**Challenge:**
Set down, word for word, the passage of the lens distortion thread below starting at "Simple fix in" and ending at "adjust for distortion.".

**Provided text:**
------------------------------------
# How To Fix Lens Distortion



## dandaluzphotography (Jun 30, 2011)

Hey Guys,

I have noticed that in some of shots, objects like buildings on the left side of the frame are bent slightly inward.  Someone mentioned in another one of my posts that this can be easily fixed in CS5.  Has anyone done this?  Does it make a big difference?

Thanks,
Danny


----------



## 480sparky (Jun 30, 2011)

dandaluzphotography said:


> Hey Guys,
> 
> I have noticed that in some of shots, objects like buildings on the left side of the frame are bent slightly inward.  Someone mentioned in another one of my posts that this can be easily fixed in CS5.  Has anyone done this?  Does it make a big difference?
> 
> ...




You mean like from this:







to this:?


----------



## tyler_h (Jun 30, 2011)

Do you have ACR (Adobe Camera Raw) with CS5 as well? I think it's easier to do at that point. On of the tabs on the right give you access to correct the lens distortion manually or using a profile generated for your lens.

How dramatic the effect is will depend on the lens and subject. If you have buildings it could have a more distinct effect. You might like to try some test shots first so you don't run into problems with distortion correction ruining your framing.


----------



## 2WheelPhoto (Jun 30, 2011)

Simple fix in Lightroom and Adobe Elements as well, adjust the sliders. 

They will auto fix for a specific lens, or you can manually adjust for distortion.


----------



## dandaluzphotography (Jun 30, 2011)

480sparky said:


> dandaluzphotography said:
> 
> 
> > Hey Guys,
> ...




Exactly like that!

Where are those sliders?

Danny


----------



## Big Mike (Jun 30, 2011)

Have you tried the 'help' in your software?


----------



## tyler_h (Jun 30, 2011)

You aren't talking about distortion then, rather perspective correct.


----------



## 480sparky (Jun 30, 2011)

dandaluzphotography said:


> Exactly like that!
> 
> Where are those sliders?
> 
> Danny



I dunno.  I use GIMP.  I just click on the Perspective tool and grab the corners of the pix and move them until things look straight.


----------



## dandaluzphotography (Jun 30, 2011)

Big Mike said:


> Have you tried the 'help' in your software?



I want the easy way out, Mike.

Actually, I'm at work and I thought of the question so I couldn't wait until I got home.


----------



## table1349 (Jun 30, 2011)

Let me google that for you


----------



## Village Idiot (Jun 30, 2011)

RTFM


----------



## 2WheelPhoto (Jun 30, 2011)

Village Idiot said:


> RTFM


----------



## dandaluzphotography (Jun 30, 2011)

gryphonslair99 said:


> Let me google that for you



That was cool.  And no, it wasn't hard if you know what you searching for.

Thanks!


----------



## GooniesNeverSayDie11 (Jun 30, 2011)
------------------------------------
**Extracted entries:**
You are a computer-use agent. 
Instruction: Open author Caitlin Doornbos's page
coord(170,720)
------------------------------------
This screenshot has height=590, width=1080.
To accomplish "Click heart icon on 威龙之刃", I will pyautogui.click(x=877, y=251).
------------------------------------
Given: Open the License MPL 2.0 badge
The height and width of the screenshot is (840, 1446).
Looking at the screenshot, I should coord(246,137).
------------------------------------
**Answer to this problem:**
Simple fix in Lightroom and Adobe Elements as well, adjust the sliders. 

They will auto fix for a specific lens, or you can manually adjust for distortion.